Entries listed in a dataset
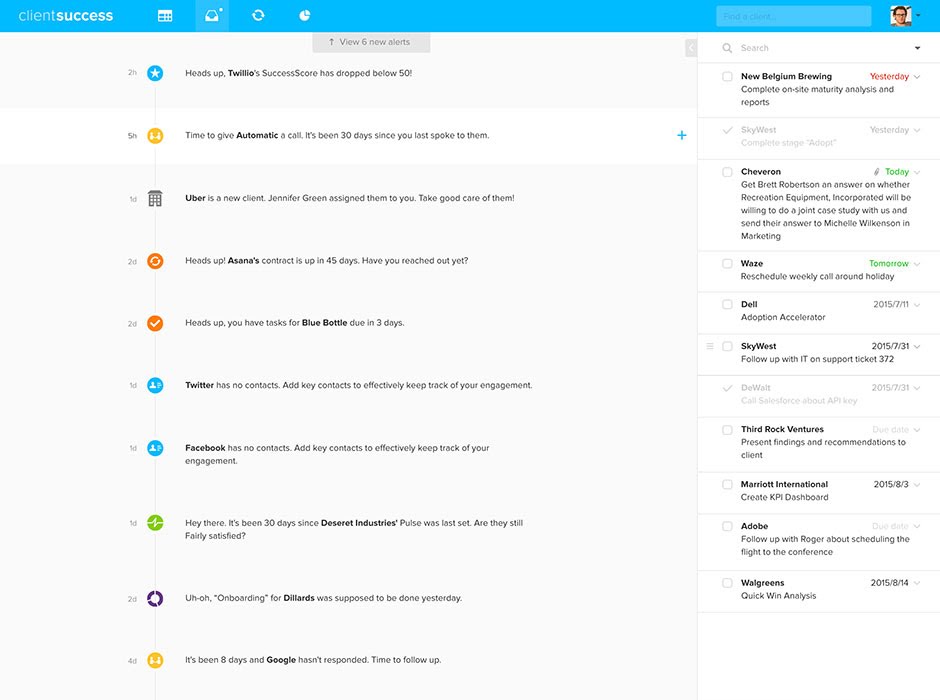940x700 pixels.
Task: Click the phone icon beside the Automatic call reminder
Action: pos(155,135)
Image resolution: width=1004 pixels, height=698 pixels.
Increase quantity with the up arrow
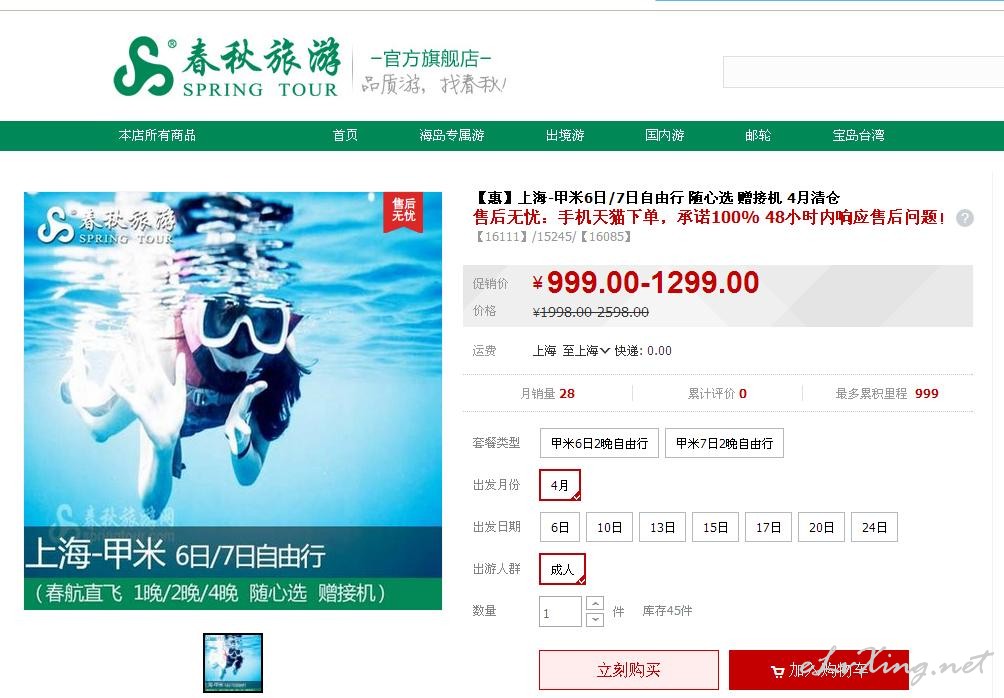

* Requirements *
Recast every line of the entries above as a Markdown table with the columns "Row" and "Line," numbering the rows and skipping blank lines. Omit the pictures from the table.

* Solution to the exercise *
| Row | Line |
|---|---|
| 1 | 940x700 pixels. |
| 2 | Task: Click the phone icon beside the Automatic call reminder |
| 3 | Action: pos(155,135) |
| 4 | Image resolution: width=1004 pixels, height=698 pixels. |
| 5 | Increase quantity with the up arrow |